• Six Year Statute of Limitations for Some Minnesota Whistleblower Act Claims
  • June 9, 2016 | Authors: John C. Hendricks; Bradley J. Lindeman; Mary M. O'Brien; Margaret R. (Molly) Ryan; Debra L. Weiss
  • Law Firms: Meagher & Geer, P.L.L.P. - Scottsdale Office ; Meagher & Geer, P.L.L.P. - Minneapolis Office
  • The Minnesota Whistleblower Act (MWA) prohibits employers from retaliating against an employee who, in good faith, reports a violation, suspected violation, or planned violation of law to the employee or any governmental body or law enforcement official - "reporting" claims. The MWA also prohibits employers from retaliating against an employee who refuses an employer's order to perform an action that the employee has an objective basis in fact to believe violates the law, and the employee informs the employer that the employer's order is being refused for that reason - "refusal" claims.

    Until recently, Minnesota courts applied a two-year statute of limitations to both "reporting" and "refusal" claims. However, the Minnesota Supreme Court recently held that the statute of limitations for "reporting" claims under the MWA is six years. See Ford v. Minneapolis Public Schools, 874 N.W.2d 231 (Minn. 2016). The statute of limitations for "refusal" claims under the MWA remains two years.

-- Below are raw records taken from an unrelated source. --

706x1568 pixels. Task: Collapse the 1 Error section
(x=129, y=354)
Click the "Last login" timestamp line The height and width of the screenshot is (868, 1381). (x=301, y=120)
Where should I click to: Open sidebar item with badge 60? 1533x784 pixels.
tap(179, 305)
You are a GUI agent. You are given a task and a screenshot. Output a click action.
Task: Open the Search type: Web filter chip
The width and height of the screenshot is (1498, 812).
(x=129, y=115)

Thus, there are now different statutes of limitations applicable to MWA claims, depending on the subdivision that forms the basis for the employee's allegations.

    The Court's decision significantly expands the amount of time an employee has to bring a "reporting" claim under the MWA. Therefore, it also extends the time that employers must wait to be assured that they will not be subject to a MWA claim.